**Exercise goal**
Return each of the entries below precisely, with no pictures in the result.

---- Data section

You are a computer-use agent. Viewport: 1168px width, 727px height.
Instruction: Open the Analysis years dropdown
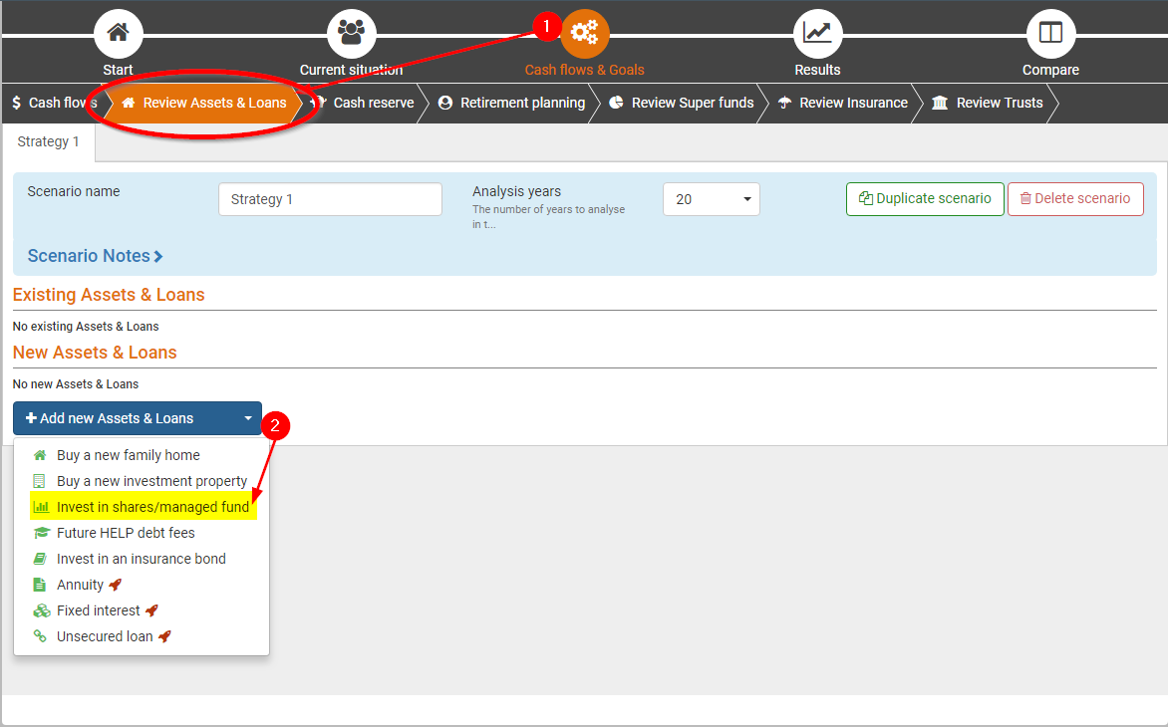711,199

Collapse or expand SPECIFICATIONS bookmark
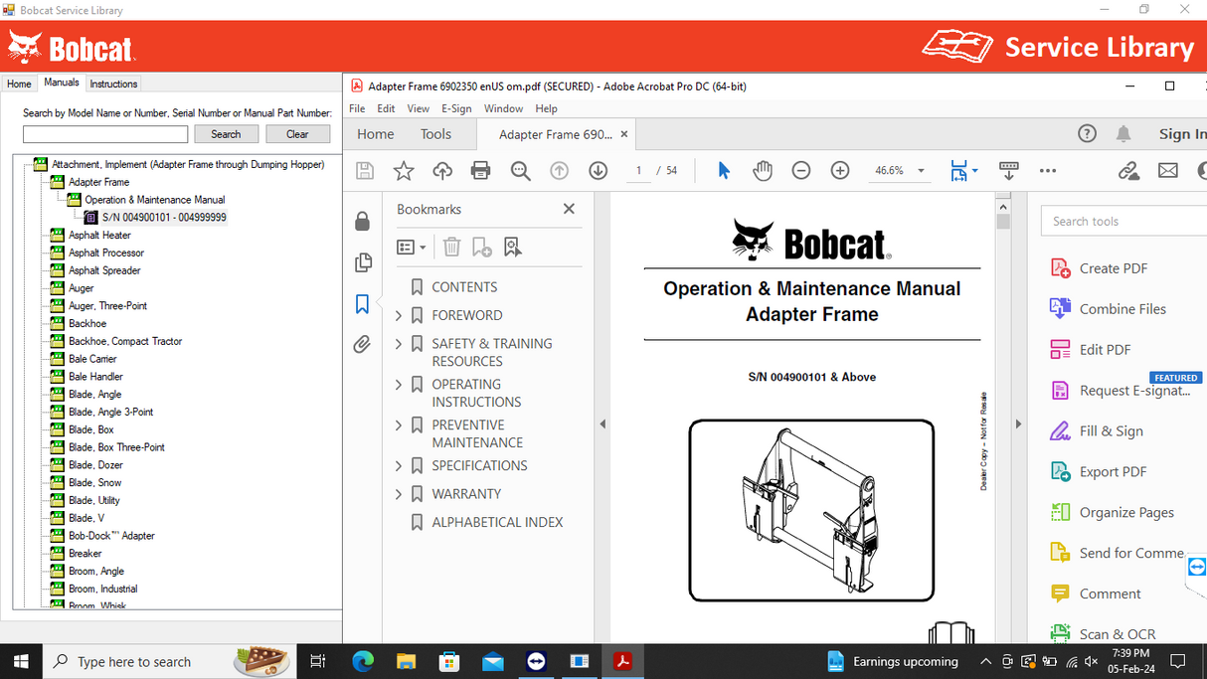click(x=399, y=465)
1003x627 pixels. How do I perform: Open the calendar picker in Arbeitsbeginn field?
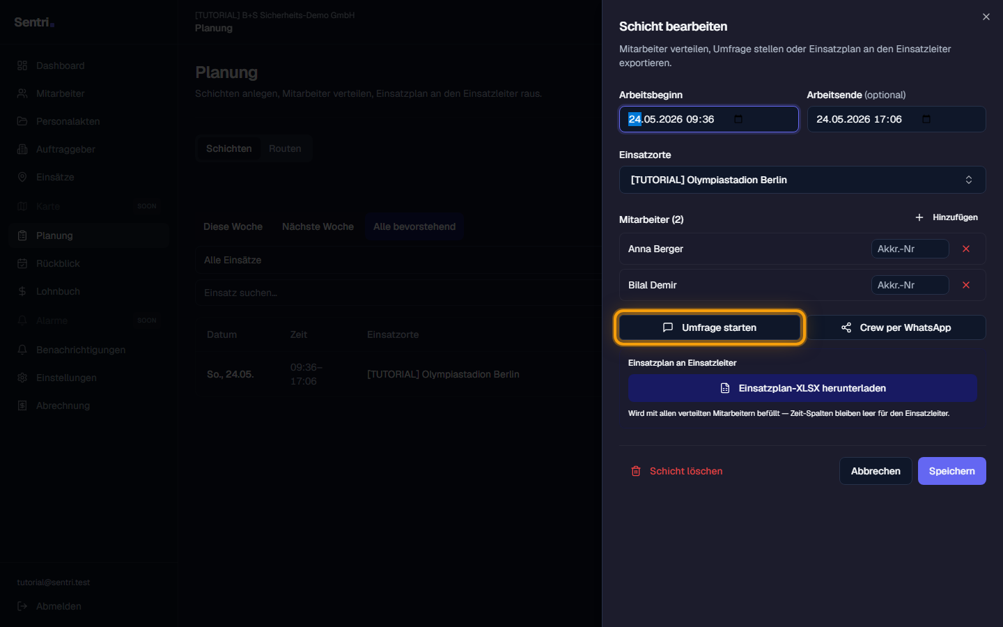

--------

**Answer for the task**
You are a computer-use agent. Viewport: 1168px width, 727px height.
Instruction: Open the Analysis years dropdown
711,199

Collapse or expand SPECIFICATIONS bookmark
click(x=399, y=465)
1003x627 pixels. How do I perform: Open the calendar picker in Arbeitsbeginn field?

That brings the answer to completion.